I'm stood still, on the top of a hill, trying to photograph a sheep when, without warning, I'm attacked from the sky (an air raid?). It came from behind. Funny, von hinten (from behind) are the only two words of German I know (other than yes and no). Yes, an air raid - von hinten: I get a happy-slapping on my birthday from a balloon out celebrating some far-off stranger’s birthday!
After the attack - which leaves me flat on my back - the balloon hovers me. I'm pinned to the ground in its shadow, a shadow of indecision: is he going to mug me again or what? But as we regard each other (a couple of rear-regarders alone on a hill) from a safe-distance, I get to thinking: this is the only real contact with another breathing thing (he's full of gas and air - he breathes) I’ve had, and am likely to have all day.
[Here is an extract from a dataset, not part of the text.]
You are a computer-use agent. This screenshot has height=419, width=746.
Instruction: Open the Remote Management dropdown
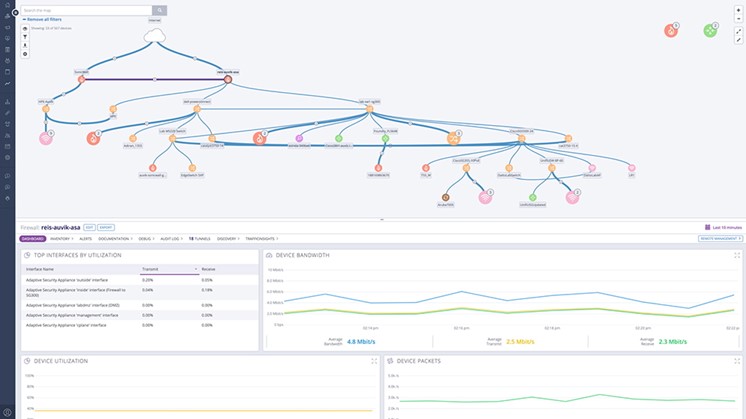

With this, I'm on my feet, arms (and legs) wide open: I call-up to the balloon (in English), “Come back down. Take me again. I’m ready for you this time. It’s my birthday.”
But my desperate plea only seemed to frighten the mugger away; he climbed even higher into the sky. So I address him German. “Von hinten again, if that's the way you want it, I don't want to see the back of you. No. I do. Yes. Let's be rear-regarders, but…come back and take me”.
Higher and higher climbed my rear-regarder, further and further – off - up into the blue. But the sheep I’d been trying to photograph, she clearly speaks German: upon hearing “von hinten”, she bolts for the woods.
I watch my happy-slapper rise, until he becomes no more than a tiny dot, like a pinhole in the blue sky of a postcard (once pinned to a wall, but now released, yet forever scarred - holed; marked like Jesus - he came down an mugged us, only to ascend again and watch over us). What a strange thing it is, when someone who has had such an impact on you - has been so large in you life - suddenly departs, and you're left watching them become smaller and smaller. There's not that much space between closeness and distance.
My mugger may have been full of hot air, but he was no mug: my mugger was a flaneur: a flaneur of the byways of the skyways. No, my mugger was one balloon that knew his Baudelaire: “But the true voyagers are those who move simply to move – like lost balloons! Their heart is some old motor thudding in one groove... Let us depart…when shall we set sail for happiness?”